A vacinação é uma da das formas de aumentar a capacidade de resposta imune da vaca contra um agente patogênico. Os programas de vacinação pode ser usados para aumentar a resistência da vaca contra um agente específico, pois após a imunização, ocorre migração mais rápida de neutrófilos para o local da infecção e a estimulação da produção de anticorpos específicos pelos linfócitos, cujo objetivo é inibir o crescimento bacteriano e a produção de toxinas. Em relação à mastite, as vacinas foram desenvolvidas contra um agente específico, com objetivo de prevenção e não do tratamento da mastite. A vacinação contra mastite busca atingir a pelo menos um dos seguintes objetivos:
• Prevenir a ocorrência de novas infecções intramamárias;
• Reduzir a gravidade e frequência de sintomas clínicos;
• Auxiliar na eliminação de infecções crônicas.

## A TAREFA:
Por favor, diga qual é o objetivo das vacinas contra mastite segundo o trecho sobre vacinação. As linhas abaixo não são necessárias.

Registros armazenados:

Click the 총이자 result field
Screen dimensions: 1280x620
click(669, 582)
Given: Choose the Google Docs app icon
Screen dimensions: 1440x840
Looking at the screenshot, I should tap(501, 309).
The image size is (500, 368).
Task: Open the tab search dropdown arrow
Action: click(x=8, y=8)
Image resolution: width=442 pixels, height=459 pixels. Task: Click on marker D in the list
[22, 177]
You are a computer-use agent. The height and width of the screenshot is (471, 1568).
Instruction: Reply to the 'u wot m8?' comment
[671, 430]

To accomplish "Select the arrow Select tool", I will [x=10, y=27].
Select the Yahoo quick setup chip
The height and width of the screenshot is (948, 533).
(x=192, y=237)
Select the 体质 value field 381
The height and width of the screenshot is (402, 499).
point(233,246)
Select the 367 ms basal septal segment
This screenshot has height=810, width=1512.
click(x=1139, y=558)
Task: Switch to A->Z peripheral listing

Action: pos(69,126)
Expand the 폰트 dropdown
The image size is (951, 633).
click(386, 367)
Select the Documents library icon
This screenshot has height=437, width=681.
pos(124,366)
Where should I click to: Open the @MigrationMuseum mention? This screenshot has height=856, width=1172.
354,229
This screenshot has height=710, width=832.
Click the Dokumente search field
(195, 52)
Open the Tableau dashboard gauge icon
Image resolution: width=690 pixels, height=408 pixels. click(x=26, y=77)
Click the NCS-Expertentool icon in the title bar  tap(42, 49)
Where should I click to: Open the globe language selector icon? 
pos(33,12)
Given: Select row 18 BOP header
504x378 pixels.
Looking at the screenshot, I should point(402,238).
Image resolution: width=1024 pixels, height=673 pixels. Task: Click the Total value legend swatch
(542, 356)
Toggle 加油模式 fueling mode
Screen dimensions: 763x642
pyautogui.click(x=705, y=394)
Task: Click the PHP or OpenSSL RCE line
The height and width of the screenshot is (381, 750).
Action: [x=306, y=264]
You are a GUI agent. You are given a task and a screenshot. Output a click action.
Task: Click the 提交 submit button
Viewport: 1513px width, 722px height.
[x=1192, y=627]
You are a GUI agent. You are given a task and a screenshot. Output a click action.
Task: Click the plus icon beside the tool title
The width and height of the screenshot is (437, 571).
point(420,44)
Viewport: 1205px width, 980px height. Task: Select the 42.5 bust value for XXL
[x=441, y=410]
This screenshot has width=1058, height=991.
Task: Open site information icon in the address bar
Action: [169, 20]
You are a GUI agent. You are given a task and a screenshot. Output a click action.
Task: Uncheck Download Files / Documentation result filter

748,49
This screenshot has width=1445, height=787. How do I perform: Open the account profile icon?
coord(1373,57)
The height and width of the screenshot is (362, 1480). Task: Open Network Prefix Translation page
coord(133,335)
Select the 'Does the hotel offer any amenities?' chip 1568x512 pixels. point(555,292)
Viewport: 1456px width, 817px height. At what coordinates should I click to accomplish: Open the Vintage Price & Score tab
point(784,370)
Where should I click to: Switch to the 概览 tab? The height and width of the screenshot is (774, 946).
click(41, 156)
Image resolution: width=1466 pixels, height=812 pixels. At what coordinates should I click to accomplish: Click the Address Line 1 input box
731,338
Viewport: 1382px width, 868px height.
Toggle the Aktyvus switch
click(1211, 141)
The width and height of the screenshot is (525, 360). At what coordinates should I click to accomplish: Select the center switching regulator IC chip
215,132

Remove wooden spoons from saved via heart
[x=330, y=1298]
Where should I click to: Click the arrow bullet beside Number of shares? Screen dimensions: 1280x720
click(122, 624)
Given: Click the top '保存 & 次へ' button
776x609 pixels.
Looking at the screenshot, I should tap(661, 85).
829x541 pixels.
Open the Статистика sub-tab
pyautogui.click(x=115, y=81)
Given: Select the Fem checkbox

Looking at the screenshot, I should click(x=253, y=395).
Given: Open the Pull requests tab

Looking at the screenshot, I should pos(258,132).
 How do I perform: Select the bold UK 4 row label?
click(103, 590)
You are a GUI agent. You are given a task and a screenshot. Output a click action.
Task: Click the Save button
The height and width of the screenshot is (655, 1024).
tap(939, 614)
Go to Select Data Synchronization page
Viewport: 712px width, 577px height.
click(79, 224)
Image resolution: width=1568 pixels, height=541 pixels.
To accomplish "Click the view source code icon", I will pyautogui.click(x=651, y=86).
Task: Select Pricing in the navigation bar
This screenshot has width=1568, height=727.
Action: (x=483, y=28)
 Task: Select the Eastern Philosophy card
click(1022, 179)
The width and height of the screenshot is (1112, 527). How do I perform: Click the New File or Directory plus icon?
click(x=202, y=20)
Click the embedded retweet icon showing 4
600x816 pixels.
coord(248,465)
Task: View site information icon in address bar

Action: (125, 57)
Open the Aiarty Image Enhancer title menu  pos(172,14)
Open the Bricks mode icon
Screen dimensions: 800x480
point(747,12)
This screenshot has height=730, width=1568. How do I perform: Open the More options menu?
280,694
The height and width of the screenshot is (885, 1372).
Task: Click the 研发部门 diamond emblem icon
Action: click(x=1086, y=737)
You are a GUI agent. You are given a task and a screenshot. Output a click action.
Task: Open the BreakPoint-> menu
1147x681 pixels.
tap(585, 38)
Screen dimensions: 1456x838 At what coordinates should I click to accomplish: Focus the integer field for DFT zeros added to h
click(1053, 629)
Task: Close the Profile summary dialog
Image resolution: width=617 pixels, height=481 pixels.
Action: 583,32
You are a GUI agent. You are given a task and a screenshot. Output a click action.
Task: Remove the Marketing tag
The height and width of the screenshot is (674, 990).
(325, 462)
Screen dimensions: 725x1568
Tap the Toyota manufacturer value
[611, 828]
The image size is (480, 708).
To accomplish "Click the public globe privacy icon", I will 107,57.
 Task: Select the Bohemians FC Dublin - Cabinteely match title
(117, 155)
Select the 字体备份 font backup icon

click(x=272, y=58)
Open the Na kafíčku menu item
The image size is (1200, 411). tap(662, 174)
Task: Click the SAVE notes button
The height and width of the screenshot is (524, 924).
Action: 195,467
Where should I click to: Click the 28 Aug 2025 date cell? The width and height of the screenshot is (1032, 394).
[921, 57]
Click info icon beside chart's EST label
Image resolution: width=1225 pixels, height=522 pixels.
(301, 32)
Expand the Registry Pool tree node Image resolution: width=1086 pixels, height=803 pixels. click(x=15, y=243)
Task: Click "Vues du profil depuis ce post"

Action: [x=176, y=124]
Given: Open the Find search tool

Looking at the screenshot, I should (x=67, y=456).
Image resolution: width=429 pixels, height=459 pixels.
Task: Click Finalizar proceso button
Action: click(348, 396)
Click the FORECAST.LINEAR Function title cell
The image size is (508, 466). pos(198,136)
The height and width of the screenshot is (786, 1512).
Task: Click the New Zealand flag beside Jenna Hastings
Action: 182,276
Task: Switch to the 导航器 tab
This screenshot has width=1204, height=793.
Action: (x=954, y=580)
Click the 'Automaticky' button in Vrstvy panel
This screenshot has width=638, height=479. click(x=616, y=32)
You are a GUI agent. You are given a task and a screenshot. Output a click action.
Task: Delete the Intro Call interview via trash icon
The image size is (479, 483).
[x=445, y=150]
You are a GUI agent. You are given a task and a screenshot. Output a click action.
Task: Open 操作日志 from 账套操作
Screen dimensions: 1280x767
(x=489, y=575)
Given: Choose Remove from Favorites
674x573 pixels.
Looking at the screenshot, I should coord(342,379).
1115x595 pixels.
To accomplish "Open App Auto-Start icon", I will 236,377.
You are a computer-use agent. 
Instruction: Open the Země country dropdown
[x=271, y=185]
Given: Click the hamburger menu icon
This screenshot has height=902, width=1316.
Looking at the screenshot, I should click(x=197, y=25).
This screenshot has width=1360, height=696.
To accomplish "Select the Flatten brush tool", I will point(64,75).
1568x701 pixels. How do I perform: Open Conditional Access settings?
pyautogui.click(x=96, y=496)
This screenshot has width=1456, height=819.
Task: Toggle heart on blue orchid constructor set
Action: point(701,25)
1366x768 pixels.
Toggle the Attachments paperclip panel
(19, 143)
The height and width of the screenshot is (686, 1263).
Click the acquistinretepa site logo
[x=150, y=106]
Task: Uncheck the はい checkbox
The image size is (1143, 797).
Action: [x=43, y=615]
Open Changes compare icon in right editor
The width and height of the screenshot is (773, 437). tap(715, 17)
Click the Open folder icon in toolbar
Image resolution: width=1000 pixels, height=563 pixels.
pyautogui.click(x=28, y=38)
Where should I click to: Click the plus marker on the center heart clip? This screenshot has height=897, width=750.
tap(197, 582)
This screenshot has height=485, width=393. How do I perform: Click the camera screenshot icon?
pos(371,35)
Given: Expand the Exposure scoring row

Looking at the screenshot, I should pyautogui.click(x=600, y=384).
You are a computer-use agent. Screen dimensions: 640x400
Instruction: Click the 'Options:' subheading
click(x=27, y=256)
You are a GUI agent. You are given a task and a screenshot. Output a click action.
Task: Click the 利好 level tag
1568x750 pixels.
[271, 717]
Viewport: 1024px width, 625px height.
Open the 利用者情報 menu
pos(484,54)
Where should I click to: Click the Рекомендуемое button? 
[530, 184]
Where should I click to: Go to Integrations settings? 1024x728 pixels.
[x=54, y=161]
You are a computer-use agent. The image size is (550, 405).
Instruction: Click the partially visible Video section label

## SUA RESPOSTA:
As vacinas contra mastite foram desenvolvidas com o objetivo de prevenção, e não de tratamento da mastite.